В табуне утренних пришельцев я дважды разглядел Эвна — я теперь выискивал его намеренно, подивиться дерзости, одушевившей вчерашнюю вещь. Это был мужчина заметных габаритов, в пегом от линьки буром плаще, по-мавритански узконосый и скрупулезно выбритый, что в его положении было совсем не обязательно, даже обличало известную гордыню. В ту пору я слабо разбирался в диковинах его культа, предпочитающего свинине субботу, да и нынче, после долгих объяснений, не возьму в толк, что побуждает это племя регулярно порывать со здравым смыслом и уцелеть столько столетий, пережив множество осторожных. Тогда мне была любопытнее анатомия обращения: положил ли он под нож южную оконечность? Большинство ведь не рискует, довольствуясь уроками закона, но этот, если верить характеру, был не из их числа. Он не то чтобы сторонился остальных льстецов, но уступал им в быстроте броска на жест или подачку, всегда мешкая сзади, и от зоркого Вергиния не ускользало. После Эквир-рий, в день Юноны Лукины дядя, обычно чуждый благочестия, намеренно произвел возлияния и воскурения по полному регламенту — Эвна, конечно, недосчитались, что и составляло цель. Выходя, я уловил обрывки инструкций свидетелям. Обойдем логическую ловушку: факт, что философы бывали рабами, не доказывает, что и рабы вправе рассуждать о первоосновах. На каждого Тирона положена сотня Викторов, беспрепятственно извергающих изо рта, на манер скворца или попугая, все вложенное в уши. Не буду, как простоватый предок, настаивать, что всякому обеспечена участь, для которой он рожден: мир болен бедой и ссорой, свора псов запряжет и льва возить повозку. Но не в ту сторону устремлена несправедливость — сколько еще беспрепятственно рыщет назначенных ошейнику и клейму! Я встречал сотни. Когда пресловутый Спартак, сам, по слухам, царской крови, открыл победоносному сброду путь восвояси, никто не отозвался, предпочтя на месте перебиваться разбоем, пока правосудие не развесило всех вдоль Аппиевой дороги. Раб, в законе или в душе, знает о свободе одно: она убивает. Лучше жить повизгивая, заголившись для любой прохожей похоти, чем умереть свободным, лучше сильно притаиться — авось, остальные перемрут раньше. Свободный скорбит, не опередив на костре ближнего; раб радуется, что по крайней мере уползет последним.

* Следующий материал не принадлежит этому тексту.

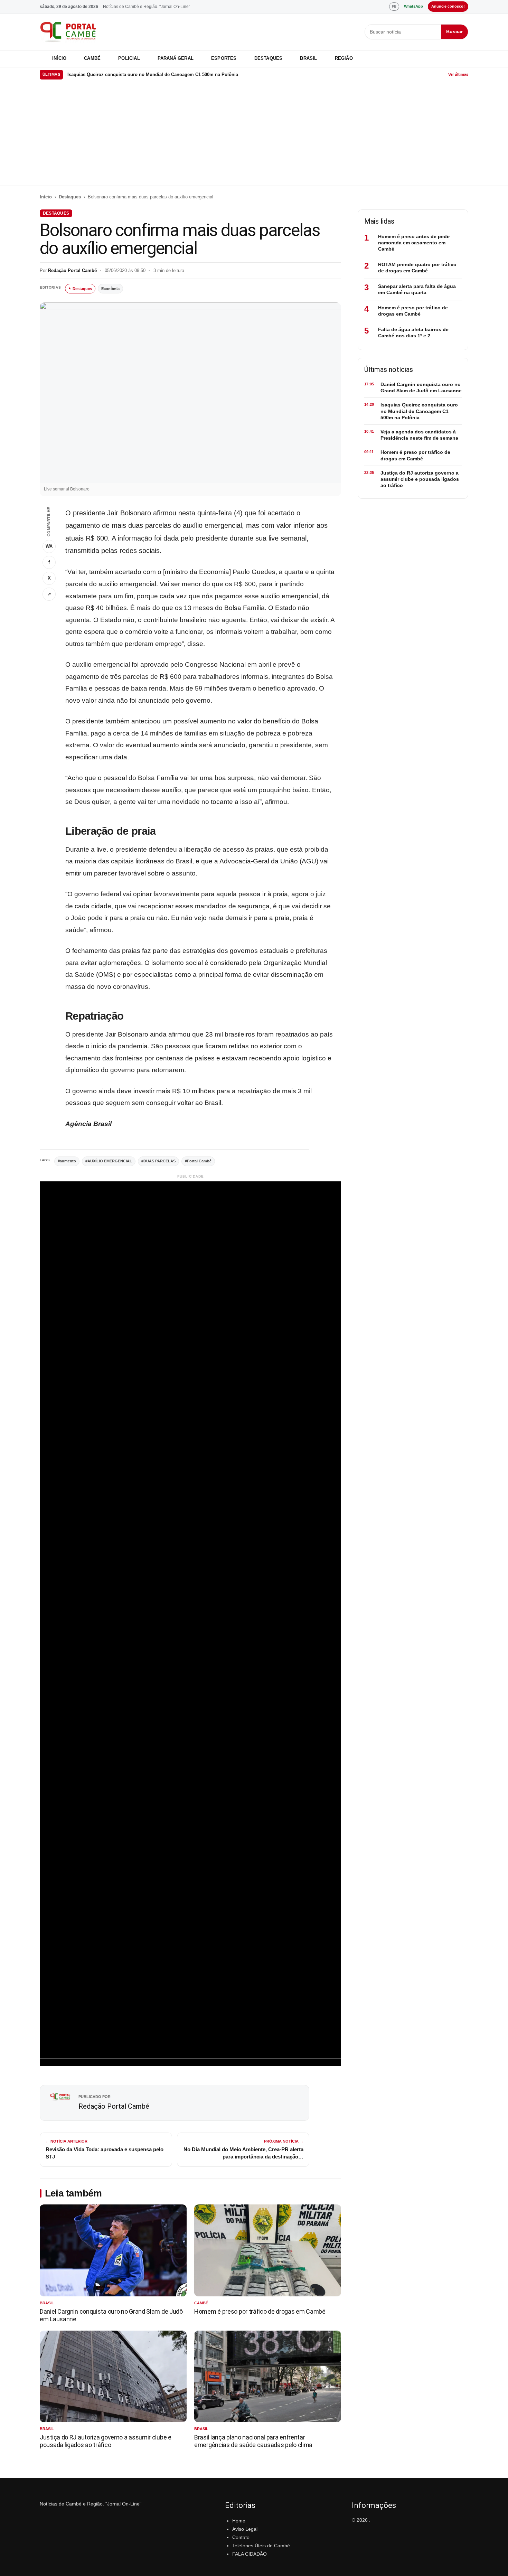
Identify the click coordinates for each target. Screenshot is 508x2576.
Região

Похоже на очередной отчет Эрмагору. Я, собственно, о том, что одному Эвну, или пусть их будет хоть несколько, не сокрушить железных уложений, равно как апофеоз Эркула или Кастора без пользы ездоку погребальных носилок.
Он проступил на одном со мной лоскуте поверхности, глотнул той же непоправимой отравы: жизнь как вода, припадешь — не оторвешься; и коль скоро мне не блистать в его мемуарах, пусть он навестит мимолетным гостем мои, где многие расселись без спроса и не щадят хозяйского угощения. В столь коротко обитаемой пустоте сотни путей пересекаются негласно, как волчий бег с парением ястреба, но я вызвался в свидетели. У кого пересох голос, пусть отныне говорит моим. Это была, наверное, жизнь без передышки, полная грубого труда и подбитая в самый час надежды, так что пришлось возвратить автору. В предпоследний раз он встретился мне на пороге дядиной спальни, в канун Ид, когда журавли покидают зимовье. Узкий взгляд слился в лезвие; на скулах и выбритой до древесины губе горели искры пота. Внутри Вергиний со сдержанным торжеством протянул мне приговор прайтора: восстановить в прежнем владении со всеми вытекающими правами, сумма выкупа возврату не подлежит.